Nothing may be left out, so copy every entry exactly.

(Source records)

------

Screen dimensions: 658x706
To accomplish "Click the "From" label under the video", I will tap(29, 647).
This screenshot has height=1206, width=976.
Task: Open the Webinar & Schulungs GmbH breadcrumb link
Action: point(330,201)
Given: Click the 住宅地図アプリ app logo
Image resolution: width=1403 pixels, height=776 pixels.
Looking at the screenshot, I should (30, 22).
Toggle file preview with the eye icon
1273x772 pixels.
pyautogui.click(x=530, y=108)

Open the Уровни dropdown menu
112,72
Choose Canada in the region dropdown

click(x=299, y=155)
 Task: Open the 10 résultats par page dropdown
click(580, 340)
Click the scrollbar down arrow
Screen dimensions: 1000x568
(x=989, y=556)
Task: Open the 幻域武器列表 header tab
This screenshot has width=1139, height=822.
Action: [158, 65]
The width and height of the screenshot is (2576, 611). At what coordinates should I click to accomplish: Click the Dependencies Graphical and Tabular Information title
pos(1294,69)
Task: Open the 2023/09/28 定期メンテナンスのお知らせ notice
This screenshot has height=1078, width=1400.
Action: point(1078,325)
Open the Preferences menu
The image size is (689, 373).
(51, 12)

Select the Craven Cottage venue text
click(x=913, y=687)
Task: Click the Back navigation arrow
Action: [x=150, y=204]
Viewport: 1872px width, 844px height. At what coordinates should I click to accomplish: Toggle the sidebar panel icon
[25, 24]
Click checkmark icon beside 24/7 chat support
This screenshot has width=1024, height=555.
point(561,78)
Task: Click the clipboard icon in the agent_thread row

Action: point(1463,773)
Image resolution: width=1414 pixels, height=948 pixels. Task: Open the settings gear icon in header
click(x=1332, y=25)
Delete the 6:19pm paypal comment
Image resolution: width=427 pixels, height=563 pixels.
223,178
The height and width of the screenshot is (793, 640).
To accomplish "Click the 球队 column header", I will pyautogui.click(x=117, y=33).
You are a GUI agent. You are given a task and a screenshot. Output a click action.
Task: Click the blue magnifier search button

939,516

------

- _Answer to this task_:
Screen dimensions: 658x706
To accomplish "Click the "From" label under the video", I will tap(29, 647).
This screenshot has height=1206, width=976.
Task: Open the Webinar & Schulungs GmbH breadcrumb link
Action: point(330,201)
Given: Click the 住宅地図アプリ app logo
Image resolution: width=1403 pixels, height=776 pixels.
Looking at the screenshot, I should (30, 22).
Toggle file preview with the eye icon
1273x772 pixels.
pyautogui.click(x=530, y=108)

Open the Уровни dropdown menu
112,72
Choose Canada in the region dropdown

click(x=299, y=155)
 Task: Open the 10 résultats par page dropdown
click(580, 340)
Click the scrollbar down arrow
Screen dimensions: 1000x568
(x=989, y=556)
Task: Open the 幻域武器列表 header tab
This screenshot has width=1139, height=822.
Action: [158, 65]
The width and height of the screenshot is (2576, 611). At what coordinates should I click to accomplish: Click the Dependencies Graphical and Tabular Information title
pos(1294,69)
Task: Open the 2023/09/28 定期メンテナンスのお知らせ notice
This screenshot has height=1078, width=1400.
Action: point(1078,325)
Open the Preferences menu
The image size is (689, 373).
(51, 12)

Select the Craven Cottage venue text
click(x=913, y=687)
Task: Click the Back navigation arrow
Action: [x=150, y=204]
Viewport: 1872px width, 844px height. At what coordinates should I click to accomplish: Toggle the sidebar panel icon
[25, 24]
Click checkmark icon beside 24/7 chat support
This screenshot has width=1024, height=555.
point(561,78)
Task: Click the clipboard icon in the agent_thread row

Action: point(1463,773)
Image resolution: width=1414 pixels, height=948 pixels. Task: Open the settings gear icon in header
click(x=1332, y=25)
Delete the 6:19pm paypal comment
Image resolution: width=427 pixels, height=563 pixels.
223,178
The height and width of the screenshot is (793, 640).
To accomplish "Click the 球队 column header", I will pyautogui.click(x=117, y=33).
You are a GUI agent. You are given a task and a screenshot. Output a click action.
Task: Click the blue magnifier search button

939,516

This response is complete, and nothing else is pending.